163(2) Toute personne qui, sciemment ou dans des circonstances équivalant à faute lourde dans l'exercice d'une obligation prévue à la présente loi ou à un règlement d'application, fait un faux énoncé ou une omission dans une déclaration, un formulaire, un certificat, un état ou une réponse — appelé “déclaration” au présent article — rempli ou produit pour une année d'imposition conformément à la présente loi ou à un règlement d'application, ou y participe, y consent ou y acquiesce est passible d'une pénalité égale, sans être inférieure à 100 $, à 50 % du total :

de l'excédent éventuel

de la fraction éventuelle de l'impôt qui serait payable par cette personne pour l'année en vertu de la présente loi qui est en sus du montant qui serait réputé par le paragraphe 120(2) payé au titre de cet impôt pour l'année, s'il était ajouté au revenu imposable déclaré par cette personne dans la déclaration pour l'année la partie de son revenu déclaré en moins pour l'année qu'il est raisonnable d'attribuer au faux énoncé ou à l'omission et si son impôt payable pour l'année était calculé en soustrayant des déductions de l'impôt payable par ailleurs par cette personne pour l'année, la partie de ces déductions qu'il est raisonnable d'attribuer au faux énoncé ou à l'omission

sur

la fraction éventuelle de l'impôt qui aurait été payable par cette personne pour l'année en vertu de la présente loi qui est en sus du montant qui aurait été réputé par le paragraphe 120(2) payé au titre de cet impôt pour l'année, si l'impôt payable pour l'année avait fait l'objet d'une cotisation établie d'après les renseignements indiqués dans la déclaration pour l'année;

de l'excédent éventuel

du montant qui, s'il était calculé d'après les renseignements indiqués dans la déclaration produite pour l'année en application du paragraphe 122.2(1), serait réputé par ce paragraphe payé pour l'année par cette personne ou par le particulier qui habite avec cette personne à la fin de l'année si celle-ci assume les frais d'entretien d'un enfant admissible du particulier pour l'année — au sens du paragraphe 122.2(2) —

sur

le montant réputé par le paragraphe 122.2(1) payé pour l'année par cette personne ou par ce particulier, selon le cas;

(Abrogé par 1990, chap. 45, art. 51(1).)

c.1) de l'excédent éventuel du total visé au sous-alinéa (i) sur le total visé au sous-alinéa (ii) :

le total des montants dont chacun représente un montant qui serait réputé en application de l'article 122.5 payé soit par cette personne au cours d'un mois déterminé de l'année, soit, si cette personne est le proche admissible, au sens du paragraphe 122.5(1), d'un particulier pour l'année, par ce particulier, si ce total était calculé d'après les renseignements fournis dans le formulaire prescrit produit pour l'année en application de cet article,

le total des montants dont chacun représente un montant réputé en application de l'article 122.5 payé par cette personne ou ce proche admissible au cours d'un mois déterminé de l'année;

de l'excédent éventuel

du montant qui, s'il était calculé d'après les renseignements indiqués dans la déclaration ou formule produite conformément au paragraphe 127.1(1), serait réputé par ce paragraphe payé pour l'année par cette personne

sur

(ii) le montant réputé par ce paragraphe payé pour l'année par cette personne.
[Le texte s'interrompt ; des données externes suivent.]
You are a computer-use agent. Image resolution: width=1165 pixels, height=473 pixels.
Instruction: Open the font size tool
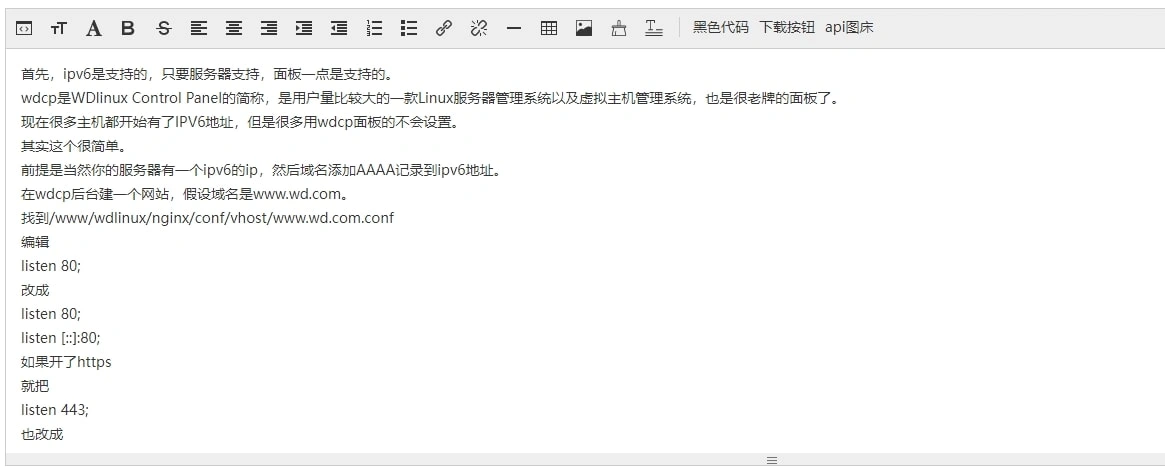point(59,29)
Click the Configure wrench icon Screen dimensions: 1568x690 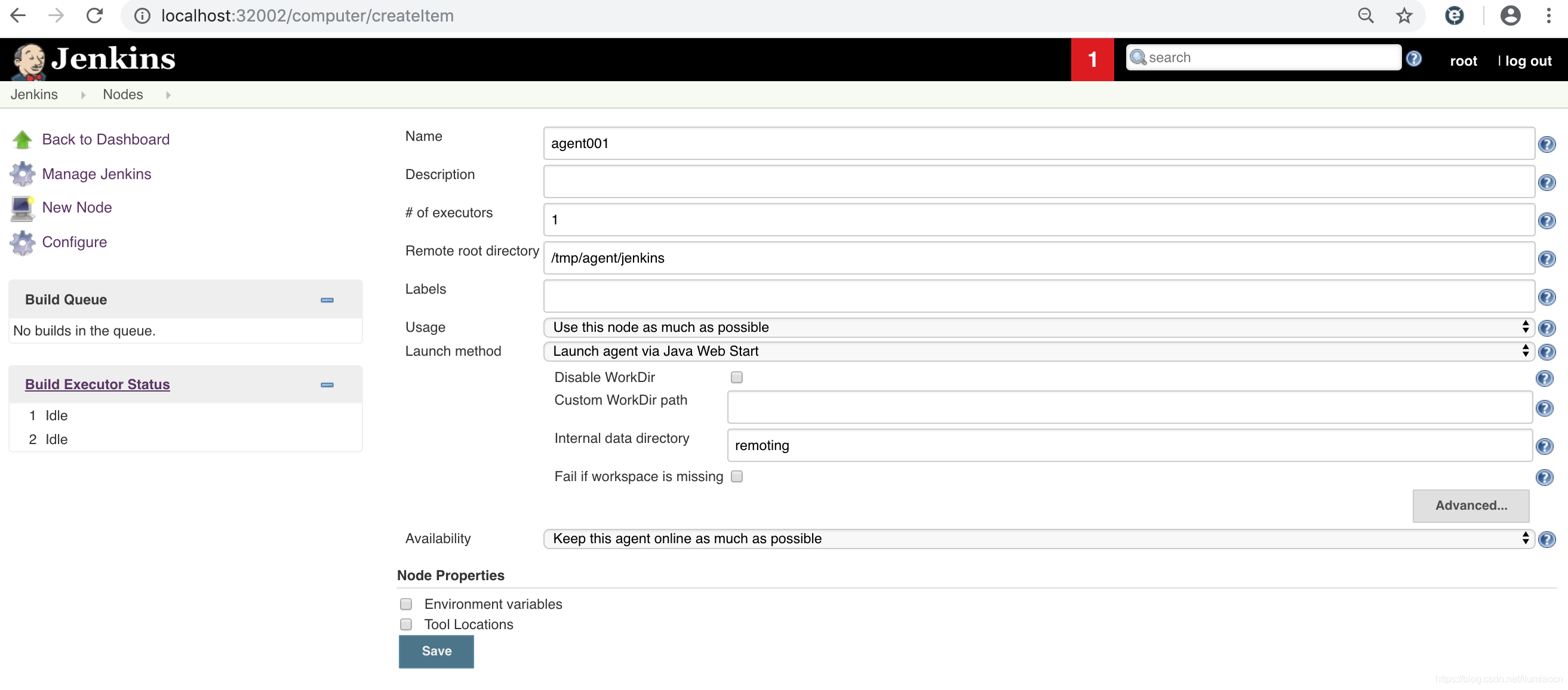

Les éléments essentiels, dans la mesure où ils s'appliquent en l'espèce, sont l'existence d'un faux énoncé dans la déclaration de revenus pour l'année, faux énoncé qui doit être fait sciemment ou par suite d'une faute lourde du contribuable. J'ai déjà conclu que l'appelant avait fait les faux énoncés allégués. Il reste à déterminer s'il les a faits sciemment ou par suite d'une faute lourde.
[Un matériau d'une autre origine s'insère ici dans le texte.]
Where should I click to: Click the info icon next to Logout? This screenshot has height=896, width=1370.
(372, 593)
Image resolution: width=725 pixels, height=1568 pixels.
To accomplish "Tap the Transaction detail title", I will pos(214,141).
[21] En ce qui concerne l'année 1989, je conclus que l'appelant a fait le faux énoncé en question sciemment pour ce qui est du revenu tiré de Rato. Il savait très bien qu'il avait travaillé pour cette compagnie au cours de l'année et qu'il avait été payé par elle. Je crois qu'il pensait que, parce qu'il n'avait pas reçu de feuillet T4 de Rato, il pourrait omettre de déclarer ce revenu dans sa déclaration. L'autre montant qui a été déclaré en moins pour 1989 se divise en deux parties. Je suis arrivé à la conclusion que l'appelant savait très bien qu'il avait reçu des paiements de la compagnie et qu'il en savait suffisamment au moins pour se renseigner au sujet des finances de l'entreprise avant de produire une déclaration dans laquelle il a attesté qu'il n'avait tiré aucun revenu de l'entreprise au cours de l'année. Il aurait pu consulter, dès la fin de janvier 1990, des états qui lui auraient permis de prendre connaissance du revenu de 7 134,51 $ relativement auquel il a été subséquemment déclaré coupable.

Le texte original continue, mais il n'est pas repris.